Possible Steps to Prevent Modem Hijacking (Sometimes used to make fraudulent long distance calls from your computer and billed to your telephone number.)

• Turn off your computer and modem when they are not in use.
• Unplug phone connections from the modem when a modem is not in use.
• Raise the volume level of your modem, so that you are aware of a redial.
• Be aware when visiting sites of questionable content, or avoid such sites entirely.  A number of sites download surreptitiously onto consumers’ hard drives.
• Monitor your child’s use of the Internet.  Consider using blocking software to keep children from questionable sites – adult, gambling, etc
• Do not download from an un-trusted web site.
• Close pop-up windows by selecting the, “X” button in the upper right hand corner, rather than any other embedded icons.
• Keep your operating system current with patches and updates.
• Ensure that Internet dial-up access numbers are on your local telephone plan and delete unknown access numbers.
• Consider installing anti-virus software and update regularly.
• Disable ActiveX
• Software exists to prevent such fraudulent activity.  Web sites where anti-virus or trial version of anti-virus software has been made available include:
• www.symantec.com
• www.mcafee.com

Disclaimer of Liability.  Regarding the foregoing possible steps to prevent voicemail fraud, toll fraud or modem hijacking, neither TelePacific Communications nor any of its affiliated companies shall be liable for any errors, inaccuracies or for any actions taken in reliance thereon.

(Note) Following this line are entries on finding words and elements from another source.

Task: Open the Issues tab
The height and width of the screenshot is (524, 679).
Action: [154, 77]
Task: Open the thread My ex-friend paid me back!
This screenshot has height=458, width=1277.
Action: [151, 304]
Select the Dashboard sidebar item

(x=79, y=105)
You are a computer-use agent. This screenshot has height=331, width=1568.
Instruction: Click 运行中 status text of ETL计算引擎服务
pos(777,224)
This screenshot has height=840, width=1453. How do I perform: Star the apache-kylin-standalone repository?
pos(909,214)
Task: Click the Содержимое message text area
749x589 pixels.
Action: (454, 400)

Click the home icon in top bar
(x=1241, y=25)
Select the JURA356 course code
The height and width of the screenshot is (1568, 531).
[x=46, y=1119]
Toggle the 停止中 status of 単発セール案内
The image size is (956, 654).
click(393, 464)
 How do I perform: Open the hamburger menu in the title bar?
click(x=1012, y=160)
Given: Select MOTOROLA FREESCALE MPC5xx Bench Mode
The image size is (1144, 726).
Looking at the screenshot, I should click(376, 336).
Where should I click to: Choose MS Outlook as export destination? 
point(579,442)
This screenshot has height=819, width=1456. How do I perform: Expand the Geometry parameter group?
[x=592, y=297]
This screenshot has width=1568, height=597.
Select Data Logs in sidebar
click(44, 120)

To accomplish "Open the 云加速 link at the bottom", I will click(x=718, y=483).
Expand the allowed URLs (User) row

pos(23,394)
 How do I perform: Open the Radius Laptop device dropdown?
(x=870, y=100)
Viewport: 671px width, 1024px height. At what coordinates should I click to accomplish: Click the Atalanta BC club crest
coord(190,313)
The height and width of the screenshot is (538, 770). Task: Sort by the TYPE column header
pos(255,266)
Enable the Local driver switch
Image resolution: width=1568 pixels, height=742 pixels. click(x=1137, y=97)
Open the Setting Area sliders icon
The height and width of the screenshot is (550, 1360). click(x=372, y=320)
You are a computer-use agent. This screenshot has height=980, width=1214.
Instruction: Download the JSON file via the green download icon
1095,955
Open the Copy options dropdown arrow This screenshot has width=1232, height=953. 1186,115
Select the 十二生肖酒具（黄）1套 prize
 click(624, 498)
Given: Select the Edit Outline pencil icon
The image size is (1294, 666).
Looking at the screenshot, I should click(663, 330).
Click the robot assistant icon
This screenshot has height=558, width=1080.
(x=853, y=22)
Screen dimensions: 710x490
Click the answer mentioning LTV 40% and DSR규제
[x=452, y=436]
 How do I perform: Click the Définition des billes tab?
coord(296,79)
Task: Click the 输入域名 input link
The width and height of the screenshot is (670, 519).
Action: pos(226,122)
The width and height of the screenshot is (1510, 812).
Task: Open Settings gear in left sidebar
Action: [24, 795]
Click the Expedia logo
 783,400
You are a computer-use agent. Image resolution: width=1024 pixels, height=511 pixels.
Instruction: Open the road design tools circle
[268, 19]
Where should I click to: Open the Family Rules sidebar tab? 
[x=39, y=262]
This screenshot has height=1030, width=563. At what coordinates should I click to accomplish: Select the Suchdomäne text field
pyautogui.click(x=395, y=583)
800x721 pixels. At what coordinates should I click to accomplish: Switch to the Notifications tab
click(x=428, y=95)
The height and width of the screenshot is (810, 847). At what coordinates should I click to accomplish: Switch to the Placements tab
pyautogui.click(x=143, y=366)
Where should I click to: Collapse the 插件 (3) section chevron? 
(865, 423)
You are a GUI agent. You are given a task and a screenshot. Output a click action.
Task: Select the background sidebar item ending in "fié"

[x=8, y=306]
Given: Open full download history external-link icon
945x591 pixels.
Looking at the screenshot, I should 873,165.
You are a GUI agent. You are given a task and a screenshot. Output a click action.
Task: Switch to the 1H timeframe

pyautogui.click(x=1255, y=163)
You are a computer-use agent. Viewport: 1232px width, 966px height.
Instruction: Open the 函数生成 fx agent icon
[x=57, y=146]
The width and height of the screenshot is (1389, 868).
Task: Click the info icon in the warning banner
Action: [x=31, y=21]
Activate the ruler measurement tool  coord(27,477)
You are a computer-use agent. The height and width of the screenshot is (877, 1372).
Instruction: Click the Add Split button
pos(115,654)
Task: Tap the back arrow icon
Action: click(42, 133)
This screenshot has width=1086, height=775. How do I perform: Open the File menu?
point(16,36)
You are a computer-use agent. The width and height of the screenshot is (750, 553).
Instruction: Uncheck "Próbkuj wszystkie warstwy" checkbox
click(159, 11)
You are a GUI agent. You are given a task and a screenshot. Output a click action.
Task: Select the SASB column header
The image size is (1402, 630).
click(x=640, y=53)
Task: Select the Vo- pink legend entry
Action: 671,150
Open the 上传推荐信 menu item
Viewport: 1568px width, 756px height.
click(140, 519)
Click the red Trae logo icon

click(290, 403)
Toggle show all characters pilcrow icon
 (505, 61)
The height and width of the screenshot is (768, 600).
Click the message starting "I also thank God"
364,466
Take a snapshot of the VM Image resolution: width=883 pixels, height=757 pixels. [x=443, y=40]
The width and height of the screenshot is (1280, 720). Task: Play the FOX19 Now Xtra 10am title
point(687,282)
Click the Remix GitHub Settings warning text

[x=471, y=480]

TelePacific Communications only provides the telecommunications path for voice and data two-way communications.  TELEPACIFIC COMMUNICATIONS EXPRESSLY DISCLAIMS ALL WARRANTIES, EXPRESSED OR IMPLIED, AS TO THE EFFECTIVENESS OF THE SUGGESTIONS ABOVE OR THE ACCURACY OF ANY OF THE CONTENT PROVIDED, OR AS TO THE FITNESS OF THE INFORMATION FOR ANY PURPOSE.  Contact your voice, data, computer or broadband expert for information on the security of your connection to the Internet.